State chips in $25 million for Lordstown make-over

GM said it will spend $500 million upgrading its assembly plant and an additional $50 million on its fabricating plant.
LORDSTOWN -- Four years after declaring General Motors' Lordstown plants his "No. 1 economic development priority," Ohio Gov. Bob Taft was set today to give the automaker's new, small-car project a multimillion-dollar shot-in-the-arm.
Taft was to join U.S. Sen. George Voinovich, other government dignitaries, GM officials and United Auto Workers leaders at a press conference celebrating GM's decision to spend more than $500 million to bring its new generation of small cars to Lordstown.
Plans are to complete plant renovations by 2004, in time to roll out the 2005 models that will replace the Chevrolet Cavalier and Pontiac Sunfire.
The governor's office said Taft would announce an incentive package for GM that includes $24.5 million in grants over four years, a $1.5 million low-interest loan for Trumbull County to help fund waterline improvements, as well as tax credits and tax abatements approved by local and county governments.
"He's extremely excited about the news," Taft's spokeswoman Mary Anne Sharkey said of the governor, recalling at least four visits he made to GM's headquarters over the past four years to push for bringing the new car model to Lordstown.
Voinovich and his special assistant for development, Michael Koren, also visited Detroit and met often with top GM officials to help win the new model for the Mahoning Valley. Voinovich was Ohio governor when GM first started talking about bringing the new product to Lordstown.
Employment levels
GM has promised to retain at least 2,600 jobs at the assembly plant for seven years after the newly refurbished facility starts making new, 2005 model cars, Sharkey said.
That plant employs 4,500 hourly and salaried workers, but GM officials have said that increased automation and better engineering will likely reduce the number needed for the new car model. The company has agreed, Sharkey said, to reduce employment through attrition, not layoffs.
The adjacent fabricating plant, which produces sheet metal parts for the assembly plant and several other plants, employs 2,590.

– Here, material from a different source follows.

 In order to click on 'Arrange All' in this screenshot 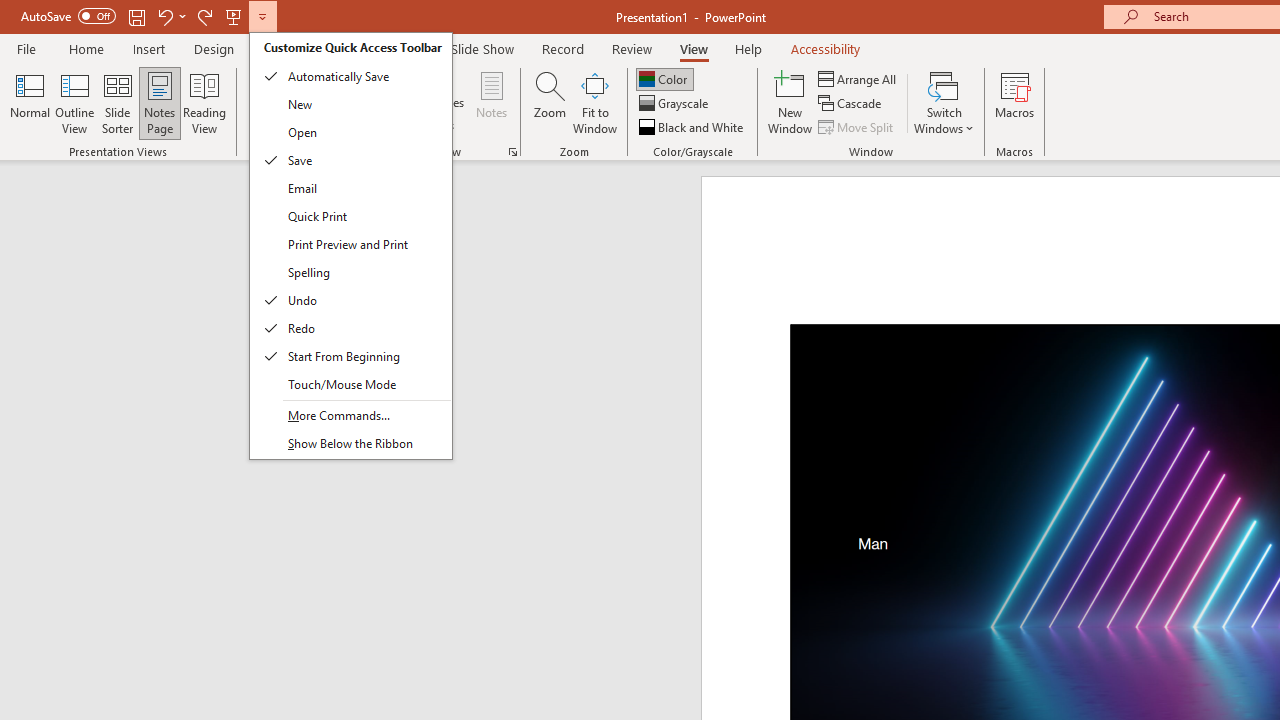, I will do `click(858, 78)`.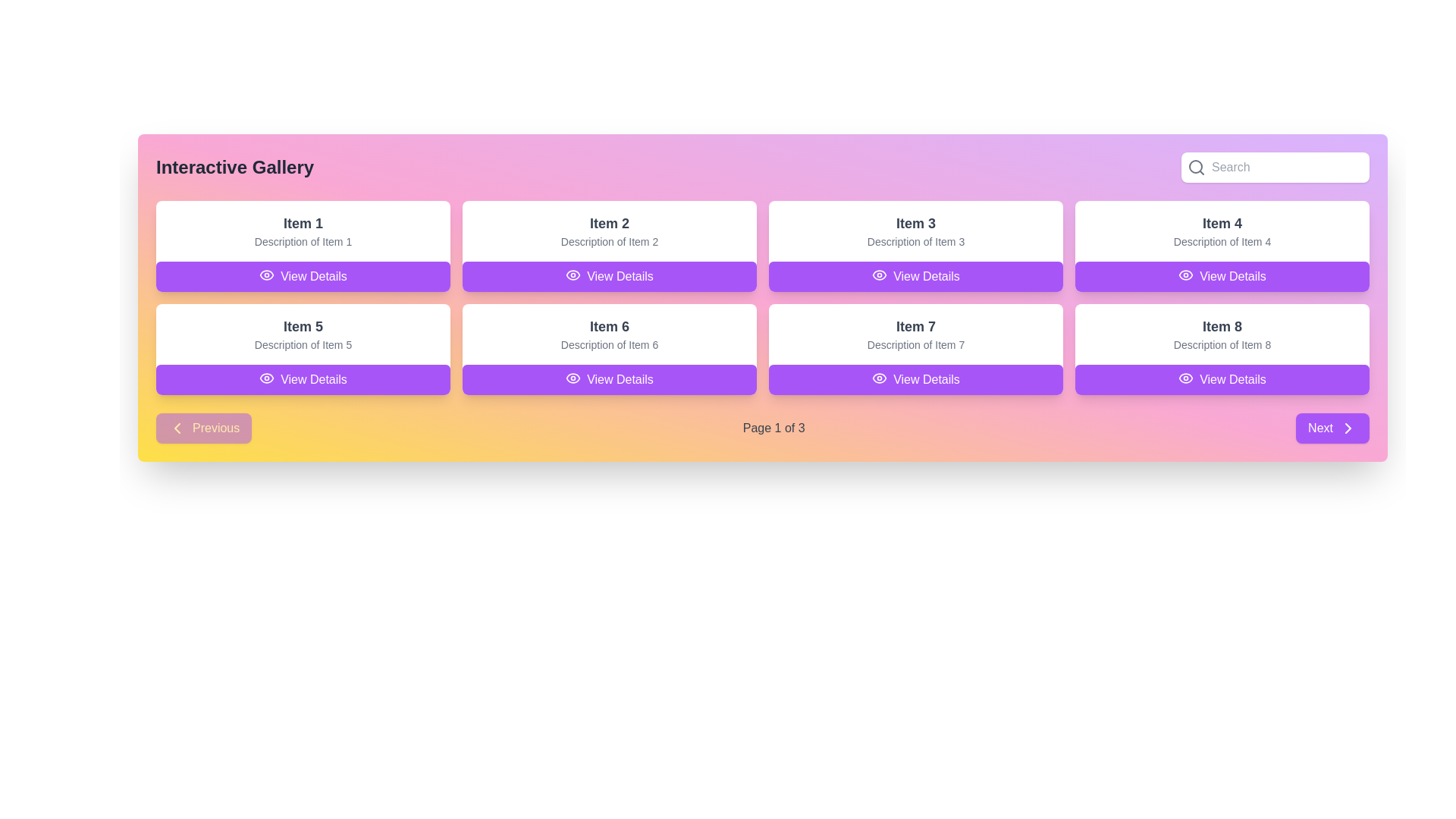  Describe the element at coordinates (1348, 428) in the screenshot. I see `the icon or SVG graphic that signifies direction, located to the right of the 'Next' button at the bottom right corner of the page` at that location.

Word of GM's decision to bring the Cavalier and Sunfire replacement vehicles to Lordstown became public Tuesday evening when the company began announcing the plan to its employees. GM released more details Wednesday.
Plant investments
Dan Flores, a GM spokesman, said the company intends to spend $500 million at the assembly plant to reconfigure and retool the general assembly area, retool the plant's body shop and construct a state-of-the-art paint shop.
In addition, Flores said the automaker will spend $50 million at the fabricating plant, refurbishing press systems and buying or retooling equipment for the new vehicle program. GM had in the past discussed spending about $230 million to upgrade the fab plant, but Flores said he had not heard that figure mentioned.
Plans call for maintaining production of the Cavalier and Sunfire while renovations are under way, Flores said. "The Lordstown Assembly Plant is a high-volume, very important plant to General Motors, and our intention is that we have minimal or no impact on production," he said.
In 2001, the Lordstown plant built about 241,000 Cavaliers and 83,000 Sunfires.
For competitive reasons, Flores said the company will not say whether the Cavalier and Sunfire names will be replaced and will not provide details about the new vehicle until much closer to its release date.
Serious about small cars
"GM's investment in Lordstown signifies that the company will continue to aggressively compete in the very important, small-car segment," said Gary Cowger, president of GM North America and once a manager of the Lordstown Assembly Plant.
Richard Shoemaker, UAW vice president and director of the union's GM Department, praised GM for making a significant investment, saying it will provide job security for "loyal, hard-working UAW members for years to come."
The investment will also contribute to the economic stability of the Mahoning Valley and the state, said Lloyd Mahaffey, director of UAW Region 2B.